Cars

Rare Impala 2-door rekindles California cruisin’ days

Dale Herron recaptured a bit of his California youth when he found this rare 1961 Chevy Impala 2-door sedan right here in Wichita. He had a ’61 Biscayne sedan while he worked as an engine builder on the Left Coast many years ago.
Dale Herron recaptured a bit of his California youth when he found this rare 1961 Chevy Impala 2-door sedan right here in Wichita. He had a ’61 Biscayne sedan while he worked as an engine builder on the Left Coast many years ago. The Wichita Eagle

When Dale Herron spotted a rare 1961 Chevy Impala 2-door sedan with the “pancake roof” in a local body shop, it was an instant flashback for him.

“I had a ’61 Biscayne 2-door out in California. It was my hot rod back then,” he said.

He was checking up on a ’34 Ford pickup he was building for his wife, Jeanne, about 10 years ago when the Impala caught his eye.
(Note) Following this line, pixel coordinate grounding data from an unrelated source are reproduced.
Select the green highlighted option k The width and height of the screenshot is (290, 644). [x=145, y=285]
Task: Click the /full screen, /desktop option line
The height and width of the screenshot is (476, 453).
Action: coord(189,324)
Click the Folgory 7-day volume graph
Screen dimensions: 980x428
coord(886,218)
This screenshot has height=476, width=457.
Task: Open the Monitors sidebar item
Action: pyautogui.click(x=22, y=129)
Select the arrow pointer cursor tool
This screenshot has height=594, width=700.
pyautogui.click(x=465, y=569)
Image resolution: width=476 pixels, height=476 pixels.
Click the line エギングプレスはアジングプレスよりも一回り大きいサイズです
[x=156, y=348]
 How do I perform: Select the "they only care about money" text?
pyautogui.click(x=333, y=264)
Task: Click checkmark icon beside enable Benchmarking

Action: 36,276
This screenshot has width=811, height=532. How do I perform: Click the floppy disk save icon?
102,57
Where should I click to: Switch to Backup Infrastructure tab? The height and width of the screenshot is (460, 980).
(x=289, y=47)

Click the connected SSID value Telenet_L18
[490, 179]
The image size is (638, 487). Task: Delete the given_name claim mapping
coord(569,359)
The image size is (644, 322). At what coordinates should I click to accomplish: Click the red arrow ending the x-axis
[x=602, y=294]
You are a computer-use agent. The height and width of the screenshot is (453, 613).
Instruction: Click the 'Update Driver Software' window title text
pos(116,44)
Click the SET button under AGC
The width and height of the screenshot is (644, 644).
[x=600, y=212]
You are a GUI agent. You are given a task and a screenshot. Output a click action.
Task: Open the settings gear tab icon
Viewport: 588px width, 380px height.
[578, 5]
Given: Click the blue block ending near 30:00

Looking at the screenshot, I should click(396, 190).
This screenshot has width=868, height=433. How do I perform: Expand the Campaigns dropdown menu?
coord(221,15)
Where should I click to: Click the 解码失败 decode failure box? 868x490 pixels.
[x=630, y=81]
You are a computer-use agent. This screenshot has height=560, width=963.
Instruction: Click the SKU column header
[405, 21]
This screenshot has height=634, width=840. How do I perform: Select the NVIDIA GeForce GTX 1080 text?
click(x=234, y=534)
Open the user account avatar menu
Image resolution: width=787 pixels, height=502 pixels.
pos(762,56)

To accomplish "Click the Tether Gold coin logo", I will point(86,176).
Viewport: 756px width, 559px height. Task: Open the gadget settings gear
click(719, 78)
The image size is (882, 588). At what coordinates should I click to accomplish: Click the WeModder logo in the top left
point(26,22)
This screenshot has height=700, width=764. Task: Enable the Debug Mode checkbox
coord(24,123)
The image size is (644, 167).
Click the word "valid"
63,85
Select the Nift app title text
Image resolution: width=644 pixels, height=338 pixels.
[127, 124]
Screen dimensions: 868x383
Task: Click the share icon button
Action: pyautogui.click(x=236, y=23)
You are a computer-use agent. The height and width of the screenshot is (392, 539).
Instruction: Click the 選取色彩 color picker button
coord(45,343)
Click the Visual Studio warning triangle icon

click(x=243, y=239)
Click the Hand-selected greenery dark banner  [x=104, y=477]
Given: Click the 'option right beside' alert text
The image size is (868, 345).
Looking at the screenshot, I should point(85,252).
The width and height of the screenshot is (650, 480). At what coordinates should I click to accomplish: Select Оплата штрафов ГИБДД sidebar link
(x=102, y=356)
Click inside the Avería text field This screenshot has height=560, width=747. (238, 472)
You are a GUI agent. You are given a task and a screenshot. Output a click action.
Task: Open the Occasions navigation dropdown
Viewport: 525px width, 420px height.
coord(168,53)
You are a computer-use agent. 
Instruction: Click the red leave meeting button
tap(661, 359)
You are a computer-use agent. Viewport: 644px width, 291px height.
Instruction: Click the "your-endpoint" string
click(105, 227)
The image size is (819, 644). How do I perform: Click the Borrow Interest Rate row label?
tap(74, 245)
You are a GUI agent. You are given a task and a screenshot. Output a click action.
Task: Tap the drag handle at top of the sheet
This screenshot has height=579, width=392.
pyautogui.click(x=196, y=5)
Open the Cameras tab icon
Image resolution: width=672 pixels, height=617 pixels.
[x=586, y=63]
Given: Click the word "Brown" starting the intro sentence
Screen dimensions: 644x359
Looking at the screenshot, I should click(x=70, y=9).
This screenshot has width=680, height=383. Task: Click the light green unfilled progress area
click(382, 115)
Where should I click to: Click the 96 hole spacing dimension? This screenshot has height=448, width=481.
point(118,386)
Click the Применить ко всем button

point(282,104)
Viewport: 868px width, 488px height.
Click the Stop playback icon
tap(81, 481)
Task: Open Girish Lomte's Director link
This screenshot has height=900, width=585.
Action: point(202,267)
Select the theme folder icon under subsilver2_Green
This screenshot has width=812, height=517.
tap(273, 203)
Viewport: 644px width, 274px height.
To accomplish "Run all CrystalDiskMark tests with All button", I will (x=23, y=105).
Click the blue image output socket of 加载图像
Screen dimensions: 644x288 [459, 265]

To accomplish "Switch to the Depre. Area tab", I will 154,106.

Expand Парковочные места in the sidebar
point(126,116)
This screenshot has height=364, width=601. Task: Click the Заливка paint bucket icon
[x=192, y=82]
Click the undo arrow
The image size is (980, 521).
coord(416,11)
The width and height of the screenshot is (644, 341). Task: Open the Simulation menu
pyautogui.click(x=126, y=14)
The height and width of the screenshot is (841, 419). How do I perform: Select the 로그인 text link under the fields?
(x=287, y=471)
“The guy said look under the hood and I was like ‘oh, my god, it’s a 409.’ And then he said this car can be bought, a couple were fighting over it.” He found out what they had paid for it and offered $500 more than that to solve their problem.

“He said, ‘Let me think about it’ and she said ‘that car is sold,’ ” Herron remembers with a smile. The Impala was originally white over silver, but Herron wanted something more reminiscent of the jet black Biscayne flat-roof he had cruised around in back in California.

So he finally settled on a Sherwin Williams Dark Metallic Charcoal for both the top and bottom, with a 50th anniversary Corvette blood red panel in the side trim. The Impala stayed in the paint shop until it was finished and was finally delivered to his home shop on his 60th birthday.

“It was kind of a ‘Happy Birthday to Me.’ My brother and all my buddies were there to help me celebrate.”

It turns out the Impala had been cruising the streets of Wichita during the years when Herron was making his living building engines in California.

“A lot of guys saw this car tearing up and down Douglas,” Herron said. Even so, there’s an air of mystery that surrounds the Impala sedan.

“There were not many built in the sedan body. A lot of guys look at it and say, how did you get that (roof) to hang over the back window like that?”

They think the only two-door Impalas in 1961 were hardtops, not sedans. He tells them the Impala came from the factory that way.

And he’s straightforward when he tells them it was not originally a 408 V-8. It most likely came off the assembly line with a 283 V-8 and Powerglide automatic transmission, he says. But that raises another question.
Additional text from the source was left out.